Recent Working Papers

Casualties of Trade Wars: Distributional Costs of the Section 301 Tariffs Against China

Between 2018 and 2020, the United States imposed massive new tariffs under a variety of trade laws, most notably the Section 301 tariffs against China.  This new protection is extensive in magnitude and breadth; tariffs range from 10 to 30 percent and cover 50 percent of US consumer imports from China and 16 percent of total US consumer imports.  Using data from the Consumer Expenditure Survey, I estimate that these tariffs cost the average US household at least $160 per year.  I further find that the new taxes are highly regressive; the lowest income consumers pay more than 1.2 percent of their after-tax income to fight these trade wars, while the wealthiest consumers pay just 0.18 percent of their after-tax income.  I find additional evidence that women and parents are paying an unfair share of efforts to put America first.  While the current Administration has proposed to raise taxes on the wealthy to make the US tax system fairer, they should also eliminate tariffs which place undue burdens on the most vulnerable in our society.

Casualties of Trade Wars (with Benjamin Liebman)

Abstract: Although trade wars have existed throughout modern history, there is little empirical evidence as to how countries choose which industries to target for retaliatory tariffs.
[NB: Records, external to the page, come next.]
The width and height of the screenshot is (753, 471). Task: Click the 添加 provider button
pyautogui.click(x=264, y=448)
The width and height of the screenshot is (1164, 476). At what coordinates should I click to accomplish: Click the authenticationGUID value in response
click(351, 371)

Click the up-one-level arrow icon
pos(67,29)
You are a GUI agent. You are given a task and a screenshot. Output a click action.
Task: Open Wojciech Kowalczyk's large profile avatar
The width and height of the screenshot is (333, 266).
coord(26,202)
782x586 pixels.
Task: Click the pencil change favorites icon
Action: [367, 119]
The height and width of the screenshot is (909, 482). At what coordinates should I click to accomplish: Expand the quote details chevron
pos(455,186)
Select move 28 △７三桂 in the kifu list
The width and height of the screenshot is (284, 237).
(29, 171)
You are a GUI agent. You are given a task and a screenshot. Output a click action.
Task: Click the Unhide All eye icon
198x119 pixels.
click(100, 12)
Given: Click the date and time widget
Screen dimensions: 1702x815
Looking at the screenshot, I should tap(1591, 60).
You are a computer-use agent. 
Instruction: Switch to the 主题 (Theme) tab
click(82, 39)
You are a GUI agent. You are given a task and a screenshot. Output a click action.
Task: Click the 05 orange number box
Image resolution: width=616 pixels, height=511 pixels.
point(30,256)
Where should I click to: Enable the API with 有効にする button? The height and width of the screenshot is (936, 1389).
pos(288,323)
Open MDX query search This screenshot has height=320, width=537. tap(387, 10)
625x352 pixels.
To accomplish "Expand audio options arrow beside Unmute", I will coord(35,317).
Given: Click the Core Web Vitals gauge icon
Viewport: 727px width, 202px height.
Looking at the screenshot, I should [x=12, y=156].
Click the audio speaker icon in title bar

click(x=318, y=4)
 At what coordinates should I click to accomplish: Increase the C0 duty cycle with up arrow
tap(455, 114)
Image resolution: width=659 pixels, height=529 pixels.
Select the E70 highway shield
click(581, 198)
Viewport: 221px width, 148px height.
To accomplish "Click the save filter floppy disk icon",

We develop a political economy model of trade policy to explain a country’s choice of product for retaliation and test the implications of this model using the choices of seven countries in two retaliation episodes: (1) the US imposition of steel and aluminum tariffs in 2018 and (2) the US passage of the Continued Dumping and Subsidy Offset Act (CDSOA) in 2000.  The empirical results from a binary choice regression indicate that countries are more likely to sanction products with higher trade values and those in which they can extract terms-of-trade welfare, suggesting that trade wars move countries back to a terms-of-trade driven prisoner’s dilemma equilibrium.  We find a significant amount of heterogeneity in the degree to which countries consider the political importance of the industry when developing their retaliation list; while countries such as the EU and Canada clearly targeted politically important industries in 2018, we find little evidence that emerging markets did so.  There is also little evidence that the EU and Canada targeted politically important industries in retaliation against the CDSOA.

Article 21.5 DSU Appellate Body Report United States—Measures Affecting Trade in Large Civil Aircraft (Second Complaint): Spillovers from Defense R&D Add to the Tug-of-War Between Panels and the WTO Appellate Body (with Jennifer Hillman)

Abstract: The March 2019 release of the Appellate Body’s compliance report in United States– Measures Affecting Trade in Large Civil Aircraft (Second Complaint) marks yet another chapter in the ongoing Boeing-Airbus dispute.  While raising numerous new and old subsidy issues, this paper focuses on one specific aspect, the evaluation of the financial contributions and benefits associated with the Department of Defense (DOD) R&D procurement contracts.  The paper describes the differing views taken by the panels compared to the Appellate Body.  It highlights two issues that led to an extremely lengthy proceeding: 1) the black or white nature of the decision regarding  the  characterization of contracts which have features of both purchases of services and joint ventures; and 2) the difficulty in demonstrating a financial contribution flowing from payments for R&D for military systems to Boeing’s civil aircraft production.  It concludes that this case represents a failure of the WTO dispute settlement system and underscores flaws in the ASCM in that after fifteen years of litigation, no determination was made as to whether or not the DOD R&D contracts examined here constituted impermissible subsidies.